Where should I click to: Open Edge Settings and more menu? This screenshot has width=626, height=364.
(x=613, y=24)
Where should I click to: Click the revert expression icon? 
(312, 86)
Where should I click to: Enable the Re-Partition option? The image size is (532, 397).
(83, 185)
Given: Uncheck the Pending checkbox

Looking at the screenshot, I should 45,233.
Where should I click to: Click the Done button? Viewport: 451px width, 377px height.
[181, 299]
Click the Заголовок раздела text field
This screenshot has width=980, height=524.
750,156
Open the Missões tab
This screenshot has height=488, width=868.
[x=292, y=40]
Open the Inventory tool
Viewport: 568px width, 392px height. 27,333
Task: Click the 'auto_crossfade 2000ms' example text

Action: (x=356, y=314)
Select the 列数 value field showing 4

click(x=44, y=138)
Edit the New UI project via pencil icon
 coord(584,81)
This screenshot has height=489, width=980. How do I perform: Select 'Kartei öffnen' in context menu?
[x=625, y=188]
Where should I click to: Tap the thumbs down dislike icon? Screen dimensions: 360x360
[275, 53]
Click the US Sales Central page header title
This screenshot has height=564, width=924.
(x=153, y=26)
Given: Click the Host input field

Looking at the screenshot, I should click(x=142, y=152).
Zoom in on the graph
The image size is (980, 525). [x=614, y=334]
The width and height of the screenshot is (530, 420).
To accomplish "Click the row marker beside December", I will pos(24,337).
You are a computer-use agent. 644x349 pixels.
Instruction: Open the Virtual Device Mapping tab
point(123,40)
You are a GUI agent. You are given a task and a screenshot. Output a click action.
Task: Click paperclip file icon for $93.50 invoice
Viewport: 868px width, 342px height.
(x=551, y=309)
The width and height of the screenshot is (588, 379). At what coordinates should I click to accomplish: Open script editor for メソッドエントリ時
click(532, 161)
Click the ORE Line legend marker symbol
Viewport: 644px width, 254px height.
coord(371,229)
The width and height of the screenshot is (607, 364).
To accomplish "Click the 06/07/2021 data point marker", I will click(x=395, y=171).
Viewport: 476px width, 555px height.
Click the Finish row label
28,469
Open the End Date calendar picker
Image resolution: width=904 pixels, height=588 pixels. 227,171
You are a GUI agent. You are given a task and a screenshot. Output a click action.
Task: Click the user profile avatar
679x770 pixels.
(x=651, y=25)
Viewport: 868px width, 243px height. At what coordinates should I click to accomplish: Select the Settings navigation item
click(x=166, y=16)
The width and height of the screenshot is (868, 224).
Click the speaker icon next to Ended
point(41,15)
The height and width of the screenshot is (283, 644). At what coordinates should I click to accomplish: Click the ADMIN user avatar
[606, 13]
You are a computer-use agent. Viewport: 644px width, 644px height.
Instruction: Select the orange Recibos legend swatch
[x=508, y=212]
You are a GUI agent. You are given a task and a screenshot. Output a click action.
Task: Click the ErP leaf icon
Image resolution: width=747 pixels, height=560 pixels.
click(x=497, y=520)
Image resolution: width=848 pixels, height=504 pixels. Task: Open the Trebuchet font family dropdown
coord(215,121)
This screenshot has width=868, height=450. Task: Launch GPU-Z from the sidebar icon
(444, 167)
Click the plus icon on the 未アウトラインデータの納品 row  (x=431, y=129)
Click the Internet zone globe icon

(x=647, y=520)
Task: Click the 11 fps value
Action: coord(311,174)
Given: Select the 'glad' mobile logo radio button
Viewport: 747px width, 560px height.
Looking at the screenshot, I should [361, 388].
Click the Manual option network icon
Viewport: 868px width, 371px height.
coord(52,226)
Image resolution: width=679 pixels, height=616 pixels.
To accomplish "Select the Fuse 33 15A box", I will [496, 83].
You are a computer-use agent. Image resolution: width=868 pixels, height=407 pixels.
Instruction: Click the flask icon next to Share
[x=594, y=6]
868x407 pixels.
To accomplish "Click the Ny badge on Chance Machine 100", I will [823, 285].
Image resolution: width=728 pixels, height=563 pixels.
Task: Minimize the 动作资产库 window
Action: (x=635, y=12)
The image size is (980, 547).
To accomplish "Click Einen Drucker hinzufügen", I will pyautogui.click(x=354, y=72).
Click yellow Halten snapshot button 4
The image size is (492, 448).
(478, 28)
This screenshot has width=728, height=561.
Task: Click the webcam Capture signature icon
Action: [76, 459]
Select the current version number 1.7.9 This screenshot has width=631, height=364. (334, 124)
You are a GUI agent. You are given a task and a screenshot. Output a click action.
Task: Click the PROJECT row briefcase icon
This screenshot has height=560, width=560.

» Your task
What is needed here is an exact copy of all the records above.

» Answer section
Where should I click to: Open Edge Settings and more menu? This screenshot has width=626, height=364.
(x=613, y=24)
Where should I click to: Click the revert expression icon? 
(312, 86)
Where should I click to: Enable the Re-Partition option? The image size is (532, 397).
(83, 185)
Given: Uncheck the Pending checkbox

Looking at the screenshot, I should 45,233.
Where should I click to: Click the Done button? Viewport: 451px width, 377px height.
[181, 299]
Click the Заголовок раздела text field
This screenshot has width=980, height=524.
750,156
Open the Missões tab
This screenshot has height=488, width=868.
[x=292, y=40]
Open the Inventory tool
Viewport: 568px width, 392px height. 27,333
Task: Click the 'auto_crossfade 2000ms' example text

Action: (x=356, y=314)
Select the 列数 value field showing 4

click(x=44, y=138)
Edit the New UI project via pencil icon
 coord(584,81)
This screenshot has height=489, width=980. How do I perform: Select 'Kartei öffnen' in context menu?
[x=625, y=188]
Where should I click to: Tap the thumbs down dislike icon? Screen dimensions: 360x360
[275, 53]
Click the US Sales Central page header title
This screenshot has height=564, width=924.
(x=153, y=26)
Given: Click the Host input field

Looking at the screenshot, I should click(x=142, y=152).
Zoom in on the graph
The image size is (980, 525). [x=614, y=334]
The width and height of the screenshot is (530, 420).
To accomplish "Click the row marker beside December", I will pos(24,337).
You are a computer-use agent. 644x349 pixels.
Instruction: Open the Virtual Device Mapping tab
point(123,40)
You are a GUI agent. You are given a task and a screenshot. Output a click action.
Task: Click paperclip file icon for $93.50 invoice
Viewport: 868px width, 342px height.
(x=551, y=309)
The width and height of the screenshot is (588, 379). At what coordinates should I click to accomplish: Open script editor for メソッドエントリ時
click(532, 161)
Click the ORE Line legend marker symbol
Viewport: 644px width, 254px height.
coord(371,229)
The width and height of the screenshot is (607, 364).
To accomplish "Click the 06/07/2021 data point marker", I will click(x=395, y=171).
Viewport: 476px width, 555px height.
Click the Finish row label
28,469
Open the End Date calendar picker
Image resolution: width=904 pixels, height=588 pixels. 227,171
You are a GUI agent. You are given a task and a screenshot. Output a click action.
Task: Click the user profile avatar
679x770 pixels.
(x=651, y=25)
Viewport: 868px width, 243px height. At what coordinates should I click to accomplish: Select the Settings navigation item
click(x=166, y=16)
The width and height of the screenshot is (868, 224).
Click the speaker icon next to Ended
point(41,15)
The height and width of the screenshot is (283, 644). At what coordinates should I click to accomplish: Click the ADMIN user avatar
[606, 13]
You are a computer-use agent. Viewport: 644px width, 644px height.
Instruction: Select the orange Recibos legend swatch
[x=508, y=212]
You are a GUI agent. You are given a task and a screenshot. Output a click action.
Task: Click the ErP leaf icon
Image resolution: width=747 pixels, height=560 pixels.
click(x=497, y=520)
Image resolution: width=848 pixels, height=504 pixels. Task: Open the Trebuchet font family dropdown
coord(215,121)
This screenshot has width=868, height=450. Task: Launch GPU-Z from the sidebar icon
(444, 167)
Click the plus icon on the 未アウトラインデータの納品 row  (x=431, y=129)
Click the Internet zone globe icon

(x=647, y=520)
Task: Click the 11 fps value
Action: coord(311,174)
Given: Select the 'glad' mobile logo radio button
Viewport: 747px width, 560px height.
Looking at the screenshot, I should [361, 388].
Click the Manual option network icon
Viewport: 868px width, 371px height.
coord(52,226)
Image resolution: width=679 pixels, height=616 pixels.
To accomplish "Select the Fuse 33 15A box", I will [496, 83].
You are a computer-use agent. Image resolution: width=868 pixels, height=407 pixels.
Instruction: Click the flask icon next to Share
[x=594, y=6]
868x407 pixels.
To accomplish "Click the Ny badge on Chance Machine 100", I will [823, 285].
Image resolution: width=728 pixels, height=563 pixels.
Task: Minimize the 动作资产库 window
Action: (x=635, y=12)
The image size is (980, 547).
To accomplish "Click Einen Drucker hinzufügen", I will pyautogui.click(x=354, y=72).
Click yellow Halten snapshot button 4
The image size is (492, 448).
(478, 28)
This screenshot has width=728, height=561.
Task: Click the webcam Capture signature icon
Action: [76, 459]
Select the current version number 1.7.9 This screenshot has width=631, height=364. (334, 124)
You are a GUI agent. You are given a task and a screenshot. Output a click action.
Task: Click the PROJECT row briefcase icon
This screenshot has height=560, width=560.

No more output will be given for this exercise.